- _THE TASK_: Only the lines below between the ones containing "The image size is (560, 420)." and "Where should I", inclusive, are to be reproduced, each exactly as it stands.

- _DATA PROVIDED_:
◇ ◇ ◇ ◇

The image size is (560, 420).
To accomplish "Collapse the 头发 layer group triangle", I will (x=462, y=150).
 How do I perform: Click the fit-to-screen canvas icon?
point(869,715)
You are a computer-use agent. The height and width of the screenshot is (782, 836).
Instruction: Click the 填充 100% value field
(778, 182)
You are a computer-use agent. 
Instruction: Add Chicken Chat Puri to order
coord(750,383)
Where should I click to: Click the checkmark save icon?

◇ ◇ ◇ ◇

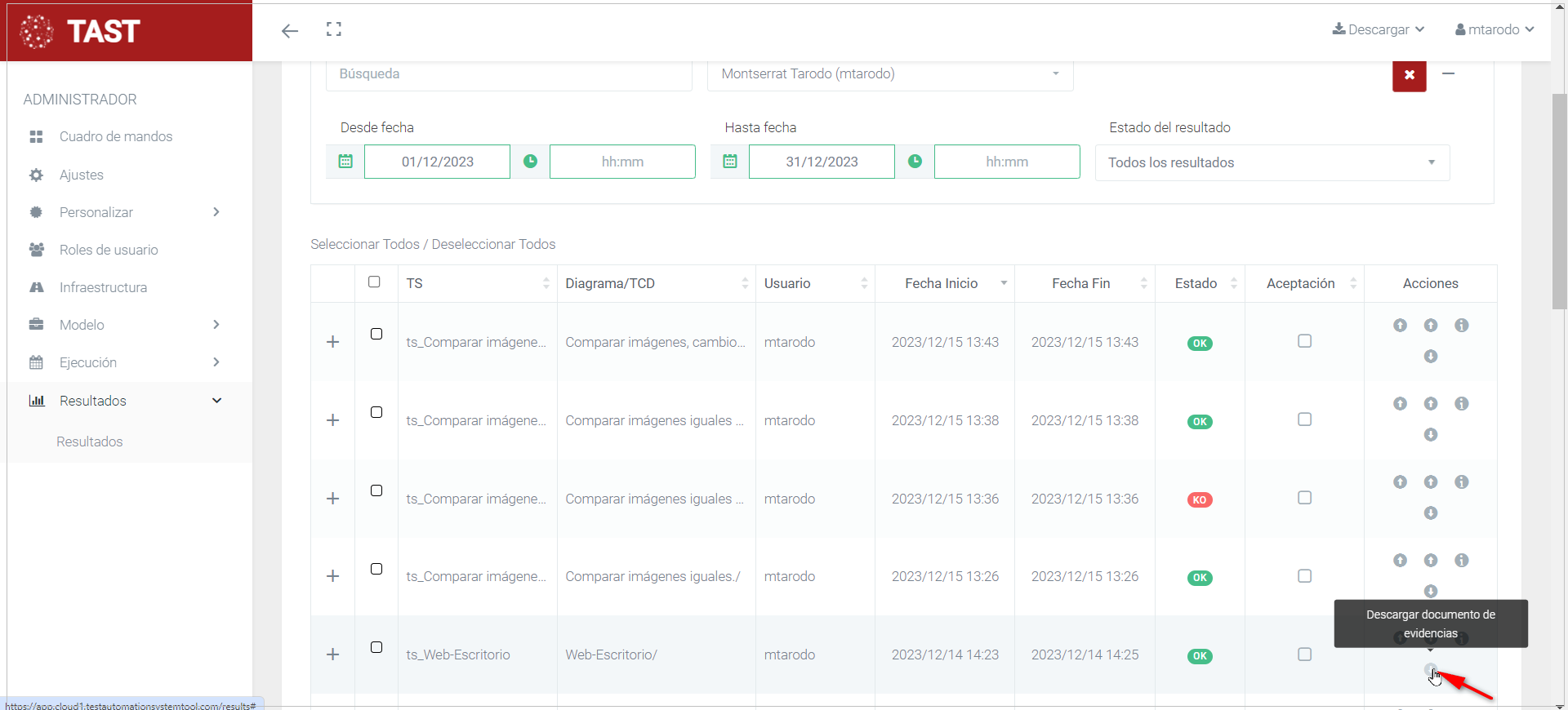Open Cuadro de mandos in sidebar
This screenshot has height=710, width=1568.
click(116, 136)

◇ ◇ ◇ ◇

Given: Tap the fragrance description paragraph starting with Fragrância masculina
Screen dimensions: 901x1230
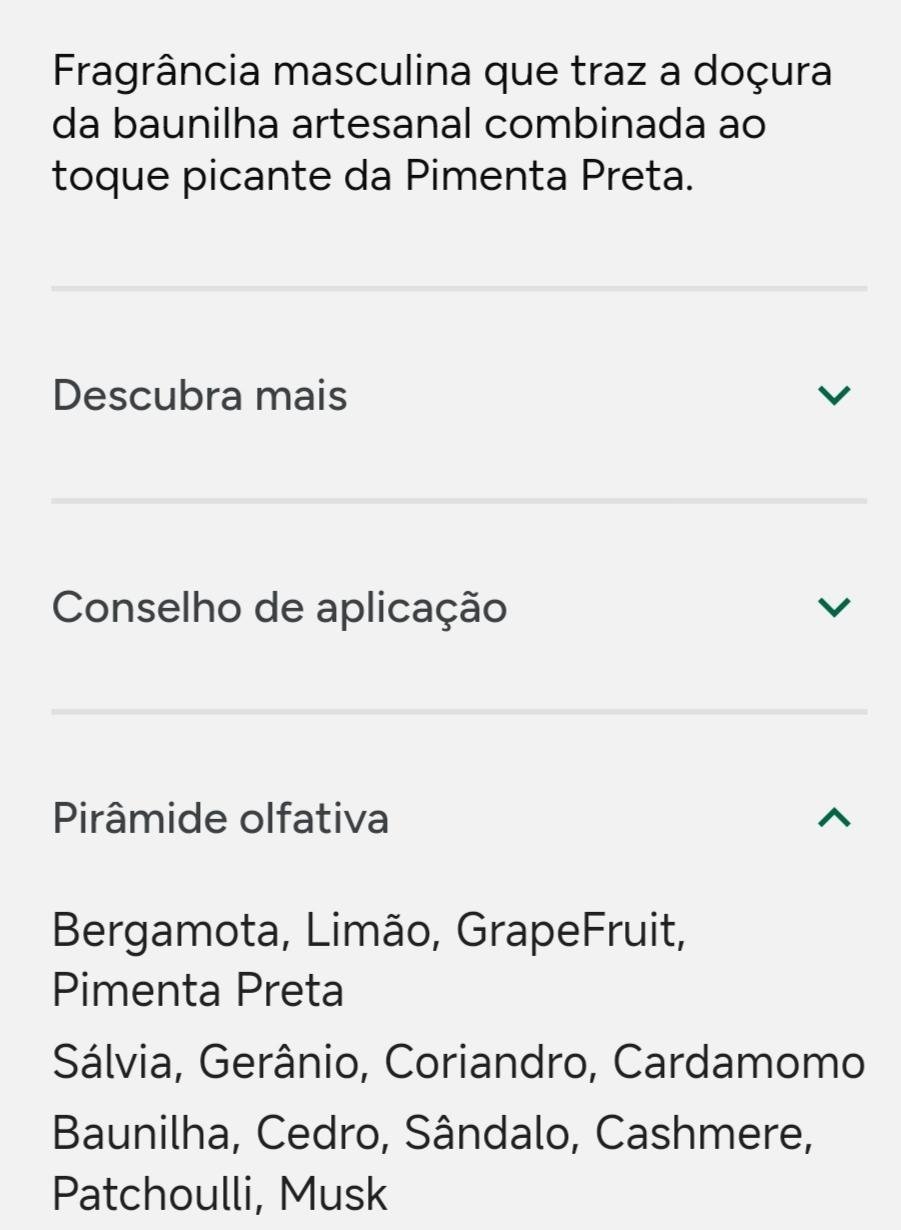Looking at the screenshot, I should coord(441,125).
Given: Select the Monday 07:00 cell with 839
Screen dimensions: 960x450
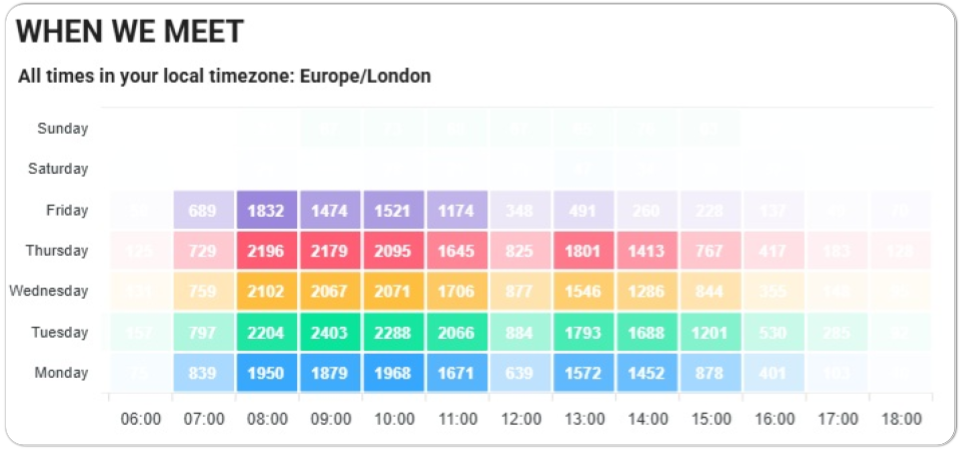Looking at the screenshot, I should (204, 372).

◇ ◇ ◇ ◇

- _RESULT OF THIS EXERCISE_:
The image size is (560, 420).
To accomplish "Collapse the 头发 layer group triangle", I will (x=462, y=150).
 How do I perform: Click the fit-to-screen canvas icon?
point(869,715)
You are a computer-use agent. The height and width of the screenshot is (782, 836).
Instruction: Click the 填充 100% value field
(778, 182)
You are a computer-use agent. 
Instruction: Add Chicken Chat Puri to order
coord(750,383)
Where should I click to: Click the checkmark save icon?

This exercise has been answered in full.